◆ EXCERPTED TEXT:
'''

Longtime readers, neighbors and patrons of the Leschi Market may remember the name Ed Raftis.

Others may not remember the name, but may remember a friendly, refined, older gentleman, that shuffled around the wine aisle with his larger than life, seemingly gold plated scissors that I swear could shear a lamb, cutting and hanging shelf talkers and wine descriptors. Either way, for a solid 20 years, if you purchased wine from Leschi Market anytime between 2000 and 2020, you were selecting a wine that Ed helped select for the store.

In early 2020, before the pandemic had really hit, for health reasons, Ed moved from his Lake Washington condo, just minutes from the store, to Moraga, California to be near his son and his son’s family. Last month, we at the Market learned from one of Ed’s oldest friends, Richard Nelson, that he passed away in April, shortly after celebrating his 88th birthday.

'''

◆ DATASET EXTRACT:

'''

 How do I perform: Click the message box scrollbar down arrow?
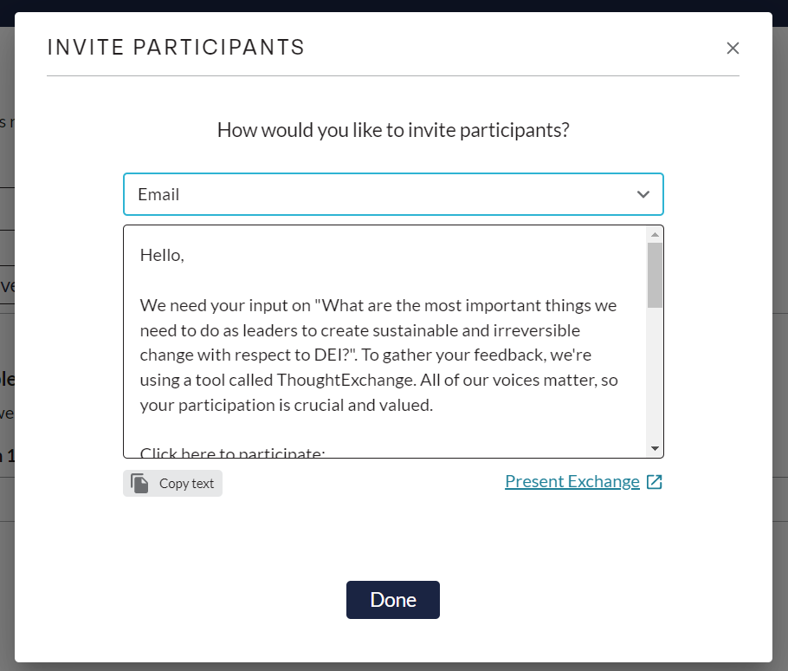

'''

◆ THE PROBLEM:
In the text about Ed Raftis, where did Ed move in early 2020?

◆ RESPONSE BELOW:
Moraga, California, to be near his son and his son's family.